Cracking the Crack Pots

I have been trying to read these pagan beliefs to see what these idiots are thinking. If you are pagan and reading this, I don’t mean it personal against you. But if you are an IdIoTTwin named Kerry or Terry born 9-9-65 then I do mean it personally. These fools have taken it upon themselves to destroy my family. I take it upon myself to destroy them. I am not a pacifist. I believe in self defense. The best defense is a good offense. I am on the attack and I will never let up. If it ever seems I am letting up, then suspect that I have been put under severe and unauthorized attack from the lying, scheming, arrogant IdIoTTwins.

Anyway, there’s this repetition of maid, mother, crone. All kinds of fertility worship. I looked up Artemis thinking that she must be the goddess of infertility. No. Even though she is the virgin goddess, she is the goddess of fertility. I looked up, “How do witches see infertility?” A bunch of stuff about spells to get pregnant and different ways to become a mother. It is important to them to cross from maid to mother. Maybe this is why the IdIoTTwins in the couple of years I knew them were warning me against wanting to become a mother by lying to a man about birth control and such. It was weird. It was out of the blue. I had no idea what the idiots were talking about. I didn’t dare act offended, though. If I seemed offended, they kept bringing that up even months or the next year after it had happened. They were absurdly overbearing and rude.

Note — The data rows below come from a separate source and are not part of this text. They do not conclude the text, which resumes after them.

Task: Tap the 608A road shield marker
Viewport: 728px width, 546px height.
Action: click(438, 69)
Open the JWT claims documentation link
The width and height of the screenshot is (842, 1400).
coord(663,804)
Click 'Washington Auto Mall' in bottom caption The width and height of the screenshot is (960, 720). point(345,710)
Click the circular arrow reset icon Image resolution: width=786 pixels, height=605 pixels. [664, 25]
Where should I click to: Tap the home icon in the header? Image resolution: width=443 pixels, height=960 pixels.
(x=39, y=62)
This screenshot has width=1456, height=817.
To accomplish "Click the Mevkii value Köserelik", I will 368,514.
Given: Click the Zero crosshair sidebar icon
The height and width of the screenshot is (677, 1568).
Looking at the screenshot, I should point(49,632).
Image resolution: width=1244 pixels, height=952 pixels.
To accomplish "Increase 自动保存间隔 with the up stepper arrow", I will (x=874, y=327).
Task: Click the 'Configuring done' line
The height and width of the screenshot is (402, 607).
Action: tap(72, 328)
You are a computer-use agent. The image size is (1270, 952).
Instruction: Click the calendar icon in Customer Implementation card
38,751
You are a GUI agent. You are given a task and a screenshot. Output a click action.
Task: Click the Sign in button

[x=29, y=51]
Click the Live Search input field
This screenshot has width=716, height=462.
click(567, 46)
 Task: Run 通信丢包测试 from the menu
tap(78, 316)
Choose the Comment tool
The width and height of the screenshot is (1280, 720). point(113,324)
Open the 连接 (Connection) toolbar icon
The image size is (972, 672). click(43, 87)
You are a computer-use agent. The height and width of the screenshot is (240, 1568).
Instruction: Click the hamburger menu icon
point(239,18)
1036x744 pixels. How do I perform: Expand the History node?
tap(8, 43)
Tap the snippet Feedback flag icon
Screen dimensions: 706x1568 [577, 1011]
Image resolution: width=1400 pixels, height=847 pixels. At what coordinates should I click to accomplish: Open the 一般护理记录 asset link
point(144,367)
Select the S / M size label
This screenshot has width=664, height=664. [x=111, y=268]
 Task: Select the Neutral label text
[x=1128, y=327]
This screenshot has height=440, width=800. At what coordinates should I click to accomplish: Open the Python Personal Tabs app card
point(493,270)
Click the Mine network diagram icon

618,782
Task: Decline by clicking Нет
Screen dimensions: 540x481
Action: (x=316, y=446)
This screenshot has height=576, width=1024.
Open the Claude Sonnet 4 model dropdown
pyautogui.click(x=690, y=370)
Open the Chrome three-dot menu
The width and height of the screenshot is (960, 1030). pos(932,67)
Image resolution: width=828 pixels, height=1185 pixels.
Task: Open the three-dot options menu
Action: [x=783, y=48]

On the internet all I could find about women who were going through infertility or had gone through it was that it is the pain that never ends. They spoke at length about nervous breakdowns, marriages strained beyond what can be withstood, and there is virtually no support even from friends and family. That has certainly been my experience. We are supposed to act like we don’t care that we don’t have kids while being insanely, even euphorically happy for someone getting pregnant and having a healthy birth. The only thing worse must be the poor ladies who have miscarriages, still births, and children who die while still infants. I can’t imagine how insensitive and cruel our basically fertility-religion society would be about such things.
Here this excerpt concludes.